Na periferia da cidade de São Paulo, um pedaço da história do entretenimento resiste às mudanças e a chegada do streaming. A videolocadora Clube Charada agora é um centro cultural, que atua como um museu vivo, realizando eventos, e guardando uma experiência perdida de locação de filmes.
Com a chegada dos serviços de streaming, da praticidade do celular, e de todas as inovações de tecnologia no entretenimento, o mercado de locação de filmes em lojas físicas perdeu completamente o seu espaço, mas o que mantém viva a memória e a nostalgia das videolocadoras é o sonho, e o prazer de Gilberto Petruchio, em ser um espaço de enriquecimento cultural em seu bairro.
“Teria que ser no sapopemba, não seria em outro lugar […] Trazer cultura pro bairro, as pessoas precisam saber que existe coisa muito melhor que Stallone. No dia que eu vou conversar pra contratar e alugar o salão eu comentei isso com o proprietário, e ele disse “mas já tem 20 locadoras aqui em volta da gente, não vai dar certo” e eu respondi, è simples, se não der certo em 6 meses eu fecho e pago tudo direitinho, então convenci ele, e estou aqui há 30 anos”.
Mais do que apenas um negócio lucrativo, como o Clube Charada entre as décadas de 1990 e 2000, o espaço na verdade sempre teve o intuito de ser um propagador de culturas, e de troca de experiências, essência esta que segue viva até hoje.

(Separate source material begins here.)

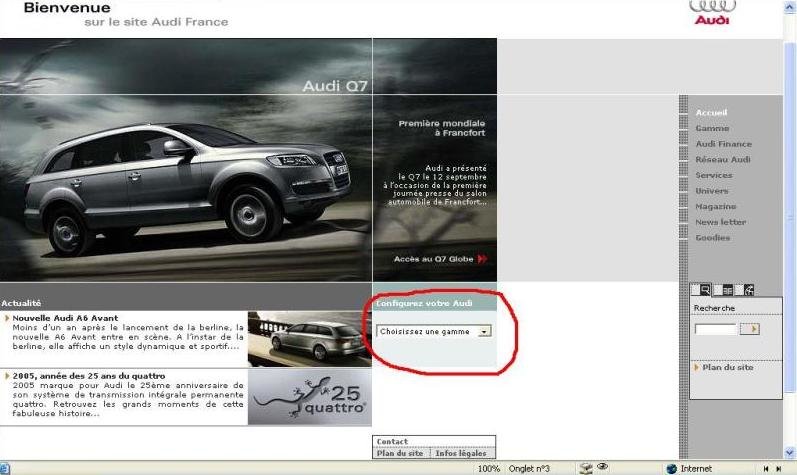
Task: Go to Réseau Audi in navigation
Action: pyautogui.click(x=722, y=159)
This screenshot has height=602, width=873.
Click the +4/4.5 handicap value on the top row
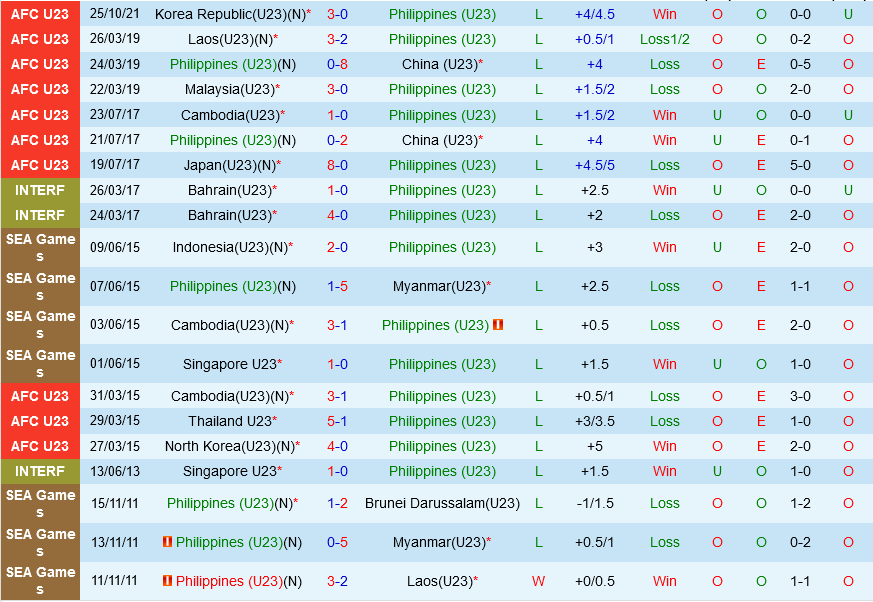(595, 14)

E para que o espaço continue cumprindo seu papel principal, o espaço recebe diversas apresentações e eventos culturais, como festivais de curta metragem, e shows de música ao vivo. Além disso, o papel educacional do Charada também é exercido com aulas de teatro e violão.
Localizado na rua R. José Antônio Fontes, 62, próximo a Avenida Sapopemba, e da estação Vila Tolstói do monotrilho, o Centro Cultural Clube Charada é um espaço onde a chama da cultura e do cinema mantém um pedaço de sua história viva, e conservada, podendo ser acessada por qualquer um que tenha vontade de aprender, se enriquecer de conhecimento cultural.